The Economic and Political Development of the Sudan
by Francis A. Lees and Hugh C. Brooks
The Sudan is one of the (few) exciting cases of democratic transition and as such has featured strongly not only on the frontpages across the world but also as a key factor for international development. Testimony to which was the May 17 International Conference on Sudan hosted by President Emmanuel Macron in Paris.
With hopes running high for turning what the U.S. deemed a state sponsor of international terrorism into a democratic country of more than 40 million people, the world’s powerful players flocked to the French capital to promise economic help in exchange for new policies implemented by the government of Prime Minister Abdalla Hamdok.
As so often is the case with such give-and-take deals, the measures implemented by the government are hitting the poor the hardest. Eliminating subsidies and devaluing the Sudanese pound affected those with small pockets directly. The consequence of the measures, deemed necessary to gain pledges of debt relief, are a growing anger among the general population. The people who took huge personal risks to kick out the old regime of Omar al-Bashir some two years ago are now struggling to see the economic dividend of their fight. This is putting additional pressure on the civilian part of the government of Sudan.

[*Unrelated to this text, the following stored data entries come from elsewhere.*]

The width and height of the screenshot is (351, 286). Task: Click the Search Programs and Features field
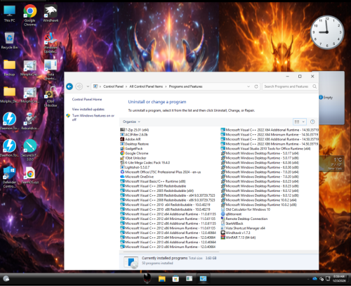click(x=290, y=86)
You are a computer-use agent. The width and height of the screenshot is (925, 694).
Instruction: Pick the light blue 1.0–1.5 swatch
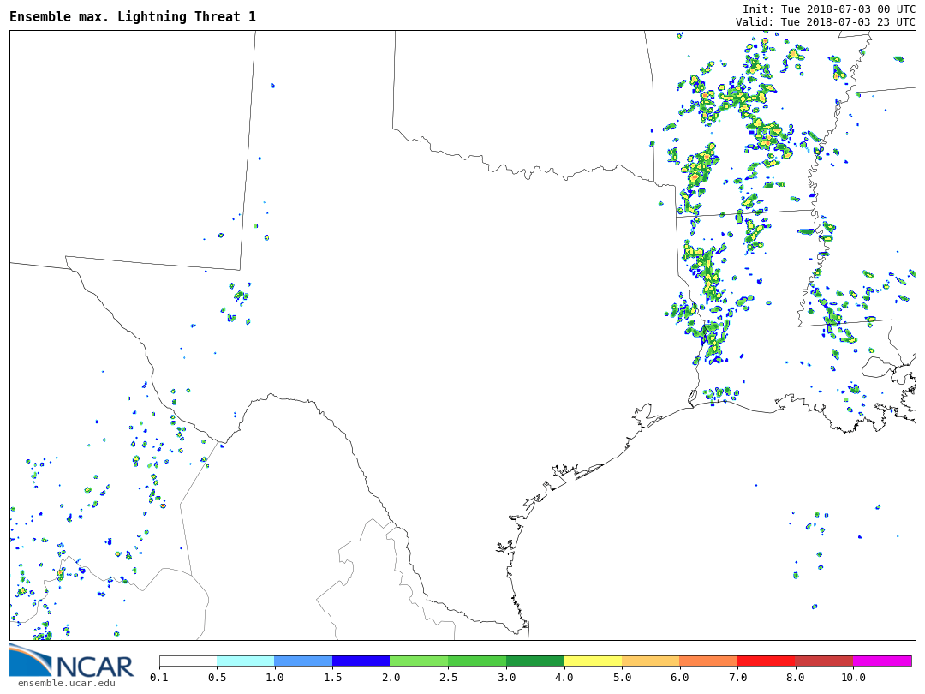point(303,661)
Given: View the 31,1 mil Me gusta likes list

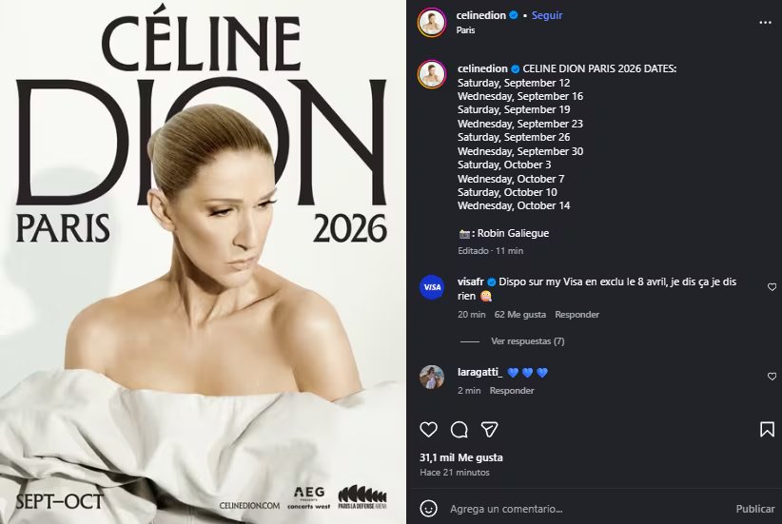Looking at the screenshot, I should click(461, 457).
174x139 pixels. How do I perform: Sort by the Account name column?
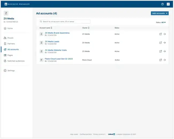click(x=46, y=28)
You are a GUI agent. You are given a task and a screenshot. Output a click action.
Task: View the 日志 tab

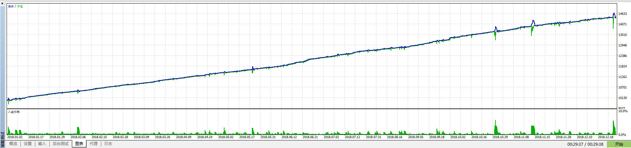108,144
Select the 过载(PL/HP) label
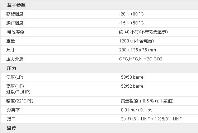This screenshot has height=133, width=198. click(x=18, y=92)
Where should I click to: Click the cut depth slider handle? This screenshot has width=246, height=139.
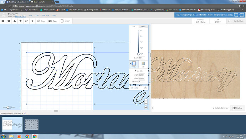point(139,54)
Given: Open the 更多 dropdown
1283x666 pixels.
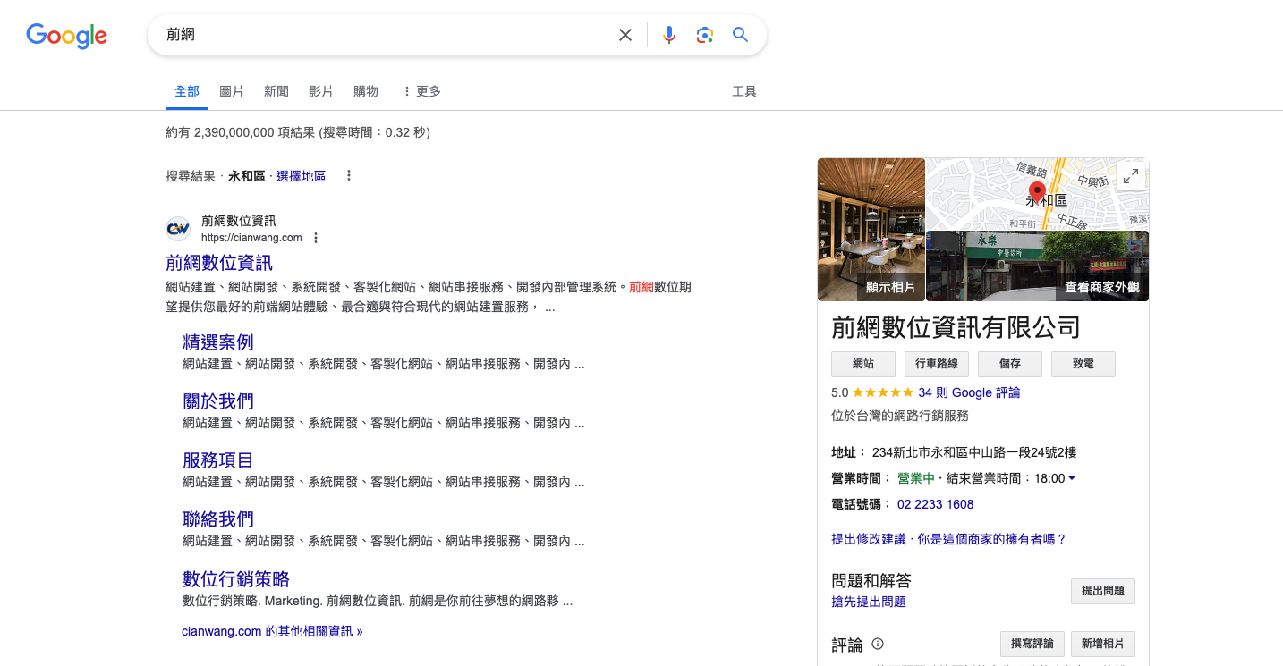Looking at the screenshot, I should pos(428,90).
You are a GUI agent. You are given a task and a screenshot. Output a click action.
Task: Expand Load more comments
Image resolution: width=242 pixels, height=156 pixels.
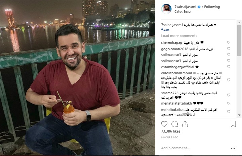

For a thorough analysis of the current economic situation one needs to take a close look at the past and the development of the economy in case. One study that provides the necessary insight and detailed approach is “The Economic and Political Development of the Sudan” by Francis A. Lees and Hugh C. Brooks. Published originally in 1977, Routledge recently re-released the book, which gives an excellent overview of Sudan in its early decades of independence.
With a keen eye on detail and relevant statistic, Lees and Brooks provides the reader with a wealth of background about the emerging country bordering today on the Red Sea, Egypt, Libya, Chad, Central African Republic, South Sudan, Ethiopia and Eritrea – giving it a central position in Northeast Africa. The work by the two authors covers geographic, ethnic and political dimensions, complete with an account of the colonial past, a period of domination by Britain and Egypt that ended in 1956.